Consolidation for video game stocks has been on the horizon for years. Digital distribution of games for PC, mobile, and console devices has made the hit games of the past less meaningful and the advent of subscription models from Microsoft (MSFT -1.84%) and Apple has enabled a new generation of games with no upfront cost. The result has been a shift in how studios, console-makers, and digital distributors make money. 

When Microsoft announced its $68.7 billion acquisition of Activision Blizzard (ATVI), it solidified the company's position atop gaming. Microsoft makes the leading Xbox console, has 25 million subscribers on Game Pass, would own 30 studios if the deal closes, and has one of the biggest cloud platforms in the world. The combination makes for a powerful force, with flexibility to dominate any market. 

Person sitting down to play video games.

Image source: Getty Images.

It's about the platform

What's key about Microsoft's acquisition and home-grown gaming business is the business model flexibility it allows. Here are four main monetization strategies that any of its 30 studios can use, depending on the content being produced: 

  • Subscriptions: Game Pass is an industry leader that gives subscribers access to multiple games for one monthly fee. The added content from Activision Blizzard will make attract additional subscribers. 
  • Franchise games: Microsoft can still sell some of the most popular games, like Call of Duty, individually.
  • Advertising: The hot topic in gaming right now is advertising, and with billions of users on all of its platforms, Microsoft has the first-party data to monetize any game this way. 
  • Freemium: Mobile games that have had success with a freemium model can still be built on Microsoft's platform. 

The business model is flexible, and so are the devices it builds for. There are mobile games, console games, and PC games, with some being omnichannel. Gaming is also moving more to the cloud and so is Microsoft with its business software.

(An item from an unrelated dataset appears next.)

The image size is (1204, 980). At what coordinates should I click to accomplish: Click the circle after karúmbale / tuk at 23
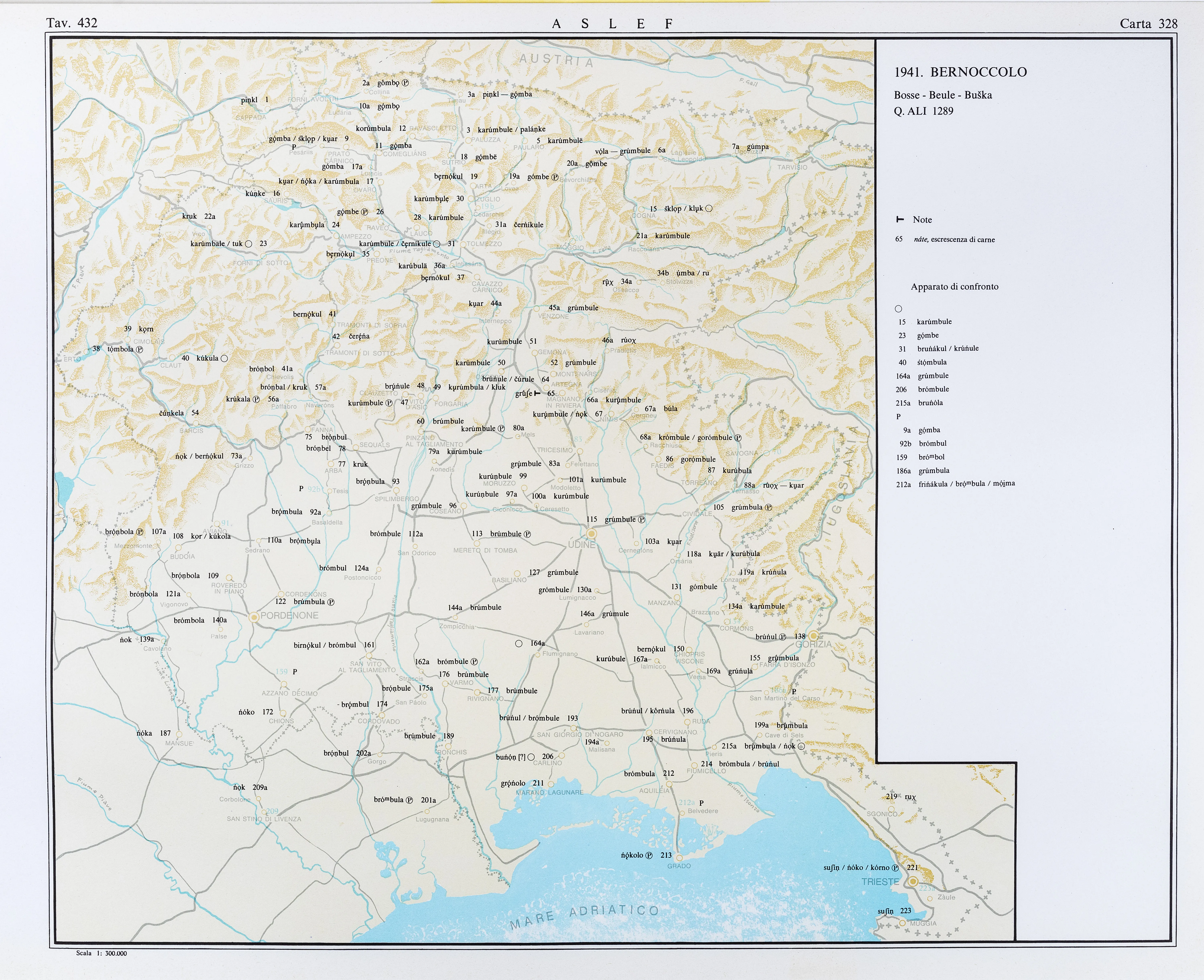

In gaming, the company can leverage the Azure cloud tools to allow developers to distribute content to mobile, PC, and even console games. 

Microsoft's scale and flexibility are the key to making the Activision Blizzard acquisition a no-brainer. No other company can bring the same platform advantages to the table. 

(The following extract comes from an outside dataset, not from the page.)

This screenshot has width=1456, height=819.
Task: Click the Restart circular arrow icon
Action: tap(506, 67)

Microsoft's key competitors in gaming

As Microsoft continues to play the role of the aggregator in gaming, we will see more consolidation in order to compete against Microsoft's position. Sony, Electronic Arts, Valve (which operates the Steam gaming platform), and even Epic Games don't want to be the last stand-alone competitor, so investors should expect some of these companies will also propose acquisitions. 

On the smaller side, niche products for any of the gaming platforms will continue to pop up. These could be high-growth niche segments of the gaming market, and some may even be acquired, but strategically it's hard to compete with these companies, especially as tools like Unity Software make it easier than ever to make and publish games across multiple platforms. 

A new behemoth in gaming

Microsoft's investments are big in gaming, but I think its vision is even bigger. The company wants to be everywhere gamers are, and it has the tools and studios to dominate the market. As we see midsized studios merge with each other or large tech conglomerates, I think we will see this aggregator model being successful. The rest of the gaming world is going to have to respond or risk being beholden to Microsoft, which can outspend and outcompete nearly everyone in gaming if this Activision Blizzard deal closes.